Fossil fuels are the feedstock for this hyper consumption.  Coal is used to power iron smelting and generate the electricity that energizes other industrial processes, commercial activities, electronics and automation, and lighting.  Natural gas (methane) is used for space heating, synthetic fertilizer production, and increasingly, for electricity generation.  Petroleum is used for innumerable things: transport fuels, lubrication, pesticides and herbicides, pharmaceuticals, plastics, asphalt, building materials, furniture, carpet, paints, clothing, toys, packaging, and all the gew-gaws that clog the big box retail stores.


The faster this materials extraction cycle can be driven, the more ecological and cultural damage occurs.  Making any part of this process more energy efficient simply extends its reach, which is counterproductive.  That’s why corporate greenwashing always embraces energy efficiency, but never energy conservation, or for that matter, resource conservation.
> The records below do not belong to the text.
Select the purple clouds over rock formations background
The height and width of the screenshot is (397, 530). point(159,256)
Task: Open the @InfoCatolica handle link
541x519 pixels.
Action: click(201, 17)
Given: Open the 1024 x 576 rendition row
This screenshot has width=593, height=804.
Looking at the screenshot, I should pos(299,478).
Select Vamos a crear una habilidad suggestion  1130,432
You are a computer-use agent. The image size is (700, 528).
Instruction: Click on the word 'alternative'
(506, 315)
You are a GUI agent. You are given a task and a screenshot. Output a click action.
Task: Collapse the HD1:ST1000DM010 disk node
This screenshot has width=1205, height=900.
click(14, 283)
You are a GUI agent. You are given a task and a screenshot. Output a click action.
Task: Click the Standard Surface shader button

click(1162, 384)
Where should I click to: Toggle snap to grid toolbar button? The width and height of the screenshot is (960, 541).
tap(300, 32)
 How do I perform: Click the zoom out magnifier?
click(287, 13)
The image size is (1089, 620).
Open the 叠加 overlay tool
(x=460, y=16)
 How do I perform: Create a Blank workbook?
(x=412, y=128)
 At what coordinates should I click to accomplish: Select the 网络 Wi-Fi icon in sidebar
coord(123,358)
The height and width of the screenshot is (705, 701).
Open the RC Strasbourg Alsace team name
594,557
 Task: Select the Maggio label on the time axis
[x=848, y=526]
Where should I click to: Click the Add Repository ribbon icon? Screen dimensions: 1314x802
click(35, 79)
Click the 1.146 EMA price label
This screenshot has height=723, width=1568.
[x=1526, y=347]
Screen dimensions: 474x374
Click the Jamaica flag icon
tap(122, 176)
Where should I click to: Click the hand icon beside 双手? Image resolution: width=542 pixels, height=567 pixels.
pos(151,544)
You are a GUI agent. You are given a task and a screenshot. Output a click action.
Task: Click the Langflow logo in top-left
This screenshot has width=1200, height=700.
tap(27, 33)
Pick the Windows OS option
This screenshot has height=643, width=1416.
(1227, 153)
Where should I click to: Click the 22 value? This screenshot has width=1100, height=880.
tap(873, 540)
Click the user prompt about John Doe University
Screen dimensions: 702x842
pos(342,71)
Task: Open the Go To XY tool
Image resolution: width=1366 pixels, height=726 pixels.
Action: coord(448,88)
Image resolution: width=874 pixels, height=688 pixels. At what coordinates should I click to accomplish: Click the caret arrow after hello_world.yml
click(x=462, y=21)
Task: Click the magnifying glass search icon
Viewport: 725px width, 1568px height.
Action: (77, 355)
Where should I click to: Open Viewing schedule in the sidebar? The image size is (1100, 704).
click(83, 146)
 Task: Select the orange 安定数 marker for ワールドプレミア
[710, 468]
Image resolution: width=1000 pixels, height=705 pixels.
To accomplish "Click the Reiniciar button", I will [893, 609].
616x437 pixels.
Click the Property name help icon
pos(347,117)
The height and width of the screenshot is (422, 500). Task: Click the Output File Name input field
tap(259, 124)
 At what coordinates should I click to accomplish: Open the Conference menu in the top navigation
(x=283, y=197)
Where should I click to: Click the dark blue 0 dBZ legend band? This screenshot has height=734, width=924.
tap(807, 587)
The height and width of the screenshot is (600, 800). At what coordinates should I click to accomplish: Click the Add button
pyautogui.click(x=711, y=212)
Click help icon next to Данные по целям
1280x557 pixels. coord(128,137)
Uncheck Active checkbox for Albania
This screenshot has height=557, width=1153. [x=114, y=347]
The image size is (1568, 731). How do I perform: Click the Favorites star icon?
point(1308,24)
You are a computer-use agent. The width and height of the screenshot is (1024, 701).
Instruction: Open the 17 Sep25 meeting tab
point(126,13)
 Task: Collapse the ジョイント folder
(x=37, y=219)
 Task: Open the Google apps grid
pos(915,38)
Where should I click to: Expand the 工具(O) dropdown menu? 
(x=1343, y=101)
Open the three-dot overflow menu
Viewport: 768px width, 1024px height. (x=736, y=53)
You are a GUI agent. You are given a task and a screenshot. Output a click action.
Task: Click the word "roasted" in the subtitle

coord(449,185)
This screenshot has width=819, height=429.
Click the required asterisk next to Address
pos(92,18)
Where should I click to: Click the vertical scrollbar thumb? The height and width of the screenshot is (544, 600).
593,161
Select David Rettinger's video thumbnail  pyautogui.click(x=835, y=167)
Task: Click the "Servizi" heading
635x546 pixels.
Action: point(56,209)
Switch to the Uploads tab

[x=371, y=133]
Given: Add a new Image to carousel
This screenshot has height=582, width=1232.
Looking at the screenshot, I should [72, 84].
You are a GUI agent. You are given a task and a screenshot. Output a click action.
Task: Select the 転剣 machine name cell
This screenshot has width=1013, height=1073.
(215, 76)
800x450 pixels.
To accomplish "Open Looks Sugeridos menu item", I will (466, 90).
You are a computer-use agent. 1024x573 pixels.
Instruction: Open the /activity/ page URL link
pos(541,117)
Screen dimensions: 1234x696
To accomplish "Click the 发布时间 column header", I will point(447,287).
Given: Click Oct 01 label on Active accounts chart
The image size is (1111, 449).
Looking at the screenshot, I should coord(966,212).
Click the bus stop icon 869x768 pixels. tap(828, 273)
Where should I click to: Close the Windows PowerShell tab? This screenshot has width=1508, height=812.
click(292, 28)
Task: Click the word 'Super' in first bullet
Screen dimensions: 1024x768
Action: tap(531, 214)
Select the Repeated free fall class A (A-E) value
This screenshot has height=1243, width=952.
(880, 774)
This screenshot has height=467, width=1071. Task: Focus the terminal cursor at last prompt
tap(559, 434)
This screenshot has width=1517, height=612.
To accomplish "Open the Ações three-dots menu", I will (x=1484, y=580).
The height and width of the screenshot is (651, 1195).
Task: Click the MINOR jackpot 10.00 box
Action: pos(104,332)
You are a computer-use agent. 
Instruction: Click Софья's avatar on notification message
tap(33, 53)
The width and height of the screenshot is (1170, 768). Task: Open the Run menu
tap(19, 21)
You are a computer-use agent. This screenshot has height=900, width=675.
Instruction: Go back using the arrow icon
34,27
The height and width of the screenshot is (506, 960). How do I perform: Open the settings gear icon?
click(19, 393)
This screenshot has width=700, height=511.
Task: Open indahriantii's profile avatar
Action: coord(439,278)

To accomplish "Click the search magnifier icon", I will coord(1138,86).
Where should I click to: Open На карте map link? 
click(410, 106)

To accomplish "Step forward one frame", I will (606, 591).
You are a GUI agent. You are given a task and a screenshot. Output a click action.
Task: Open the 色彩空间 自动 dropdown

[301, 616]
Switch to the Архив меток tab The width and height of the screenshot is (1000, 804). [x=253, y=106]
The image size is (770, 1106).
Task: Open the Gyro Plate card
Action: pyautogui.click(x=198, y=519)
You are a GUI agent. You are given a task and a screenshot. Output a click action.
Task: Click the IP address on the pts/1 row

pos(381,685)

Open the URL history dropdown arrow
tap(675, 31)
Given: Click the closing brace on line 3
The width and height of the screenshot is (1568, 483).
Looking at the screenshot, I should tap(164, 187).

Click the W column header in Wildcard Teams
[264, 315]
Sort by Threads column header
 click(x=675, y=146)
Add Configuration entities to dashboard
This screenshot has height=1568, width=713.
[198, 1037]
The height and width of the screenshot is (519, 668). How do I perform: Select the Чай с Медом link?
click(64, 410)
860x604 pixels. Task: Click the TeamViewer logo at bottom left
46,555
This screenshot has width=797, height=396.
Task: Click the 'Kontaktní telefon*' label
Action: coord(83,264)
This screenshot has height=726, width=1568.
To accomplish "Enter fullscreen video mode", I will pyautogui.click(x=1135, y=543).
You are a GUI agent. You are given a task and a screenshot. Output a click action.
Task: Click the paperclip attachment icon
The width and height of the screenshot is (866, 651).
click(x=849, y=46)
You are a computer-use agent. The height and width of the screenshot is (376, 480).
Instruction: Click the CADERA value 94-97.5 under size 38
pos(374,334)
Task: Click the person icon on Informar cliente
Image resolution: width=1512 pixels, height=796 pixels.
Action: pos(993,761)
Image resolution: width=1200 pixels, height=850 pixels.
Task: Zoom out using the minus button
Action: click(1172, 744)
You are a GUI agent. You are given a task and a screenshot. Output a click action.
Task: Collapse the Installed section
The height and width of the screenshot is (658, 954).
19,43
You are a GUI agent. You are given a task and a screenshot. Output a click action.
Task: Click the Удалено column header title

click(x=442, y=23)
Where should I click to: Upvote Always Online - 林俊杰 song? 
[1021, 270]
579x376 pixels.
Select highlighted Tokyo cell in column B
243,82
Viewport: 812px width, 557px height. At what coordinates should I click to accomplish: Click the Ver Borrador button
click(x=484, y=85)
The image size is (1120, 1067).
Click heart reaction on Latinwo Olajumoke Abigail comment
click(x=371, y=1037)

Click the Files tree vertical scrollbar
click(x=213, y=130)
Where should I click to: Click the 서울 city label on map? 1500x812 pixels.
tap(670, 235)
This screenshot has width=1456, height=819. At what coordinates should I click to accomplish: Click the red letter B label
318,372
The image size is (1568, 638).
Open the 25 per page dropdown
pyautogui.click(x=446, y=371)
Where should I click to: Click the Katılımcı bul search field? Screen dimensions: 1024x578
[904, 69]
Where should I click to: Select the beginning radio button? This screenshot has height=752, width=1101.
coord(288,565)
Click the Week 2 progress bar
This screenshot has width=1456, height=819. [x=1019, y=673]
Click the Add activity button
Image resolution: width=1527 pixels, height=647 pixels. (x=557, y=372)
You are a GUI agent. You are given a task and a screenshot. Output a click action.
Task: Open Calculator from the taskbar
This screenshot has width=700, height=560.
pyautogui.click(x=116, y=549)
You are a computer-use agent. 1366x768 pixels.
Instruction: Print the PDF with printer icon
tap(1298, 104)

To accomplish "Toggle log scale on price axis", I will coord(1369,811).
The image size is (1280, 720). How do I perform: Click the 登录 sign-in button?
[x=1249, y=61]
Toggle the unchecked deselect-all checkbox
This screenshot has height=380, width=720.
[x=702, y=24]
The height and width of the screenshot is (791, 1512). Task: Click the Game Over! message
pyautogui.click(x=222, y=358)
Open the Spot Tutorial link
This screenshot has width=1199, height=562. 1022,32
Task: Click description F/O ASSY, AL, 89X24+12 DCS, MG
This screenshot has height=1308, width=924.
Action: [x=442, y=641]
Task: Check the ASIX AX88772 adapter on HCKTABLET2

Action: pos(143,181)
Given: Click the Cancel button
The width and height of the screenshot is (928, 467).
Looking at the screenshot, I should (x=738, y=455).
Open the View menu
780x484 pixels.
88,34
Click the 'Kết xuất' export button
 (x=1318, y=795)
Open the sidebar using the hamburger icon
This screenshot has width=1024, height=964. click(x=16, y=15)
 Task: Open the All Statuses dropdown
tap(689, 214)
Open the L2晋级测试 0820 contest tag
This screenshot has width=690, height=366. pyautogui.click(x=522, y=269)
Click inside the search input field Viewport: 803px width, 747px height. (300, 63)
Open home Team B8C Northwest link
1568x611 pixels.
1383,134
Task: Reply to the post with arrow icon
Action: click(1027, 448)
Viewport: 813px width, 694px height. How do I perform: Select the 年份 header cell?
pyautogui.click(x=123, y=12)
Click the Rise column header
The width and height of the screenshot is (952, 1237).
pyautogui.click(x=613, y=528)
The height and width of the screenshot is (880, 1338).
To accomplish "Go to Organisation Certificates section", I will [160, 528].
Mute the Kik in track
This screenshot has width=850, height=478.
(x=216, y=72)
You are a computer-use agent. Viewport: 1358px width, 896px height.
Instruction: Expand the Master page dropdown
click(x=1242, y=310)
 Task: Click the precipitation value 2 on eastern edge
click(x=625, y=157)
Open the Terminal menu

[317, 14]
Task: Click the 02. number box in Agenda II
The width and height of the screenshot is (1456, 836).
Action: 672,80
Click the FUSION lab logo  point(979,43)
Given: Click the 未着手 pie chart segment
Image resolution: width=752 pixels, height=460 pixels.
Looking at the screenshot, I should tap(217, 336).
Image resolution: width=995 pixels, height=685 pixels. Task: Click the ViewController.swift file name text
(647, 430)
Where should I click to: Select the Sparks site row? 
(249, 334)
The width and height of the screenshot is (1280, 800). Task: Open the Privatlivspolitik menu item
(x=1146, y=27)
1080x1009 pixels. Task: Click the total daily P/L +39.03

Two strategies to stop climate disruption, species extinctions, and ecological degradation, are energy and resource conservation, and renewable energy.  We can’t continue the same level of resource extraction, and congratulate ourselves for being more efficient at wreaking havoc.  It is critical that we abandon our consumptive industrial lifestyle, not through austerity, but by frugality.  We can embrace a sharing community lifestyle that doesn’t replicate one of everything in every garage.  We can enjoy the beauty and durability of items crafted from renewable materials that recycle endlessly.  And we can live comfortably on a solar budget of 200 billion KW of sunlight reaching Earth each minute – ie. 2/3 KW per square meter each minute – all used to generate heat, electricity, and living biomass, including organically grown food.


This philosophy is part and parcel of all of the Sustainability Action Programs, whether bicycle transportation, Food Not Lawns, non-fossil energy agriculture, or reduction of diesel emissions.  At the same time, we also take steps towards tangible conservation of materials and energy.  We are working to restrict the use of single-use plastic shopping bags, with plans leading to restrictions on plastic water bottles.  The gains from such efforts would not only result in less petroleum extraction, but also less wildlife damage and less ocean plastic trash.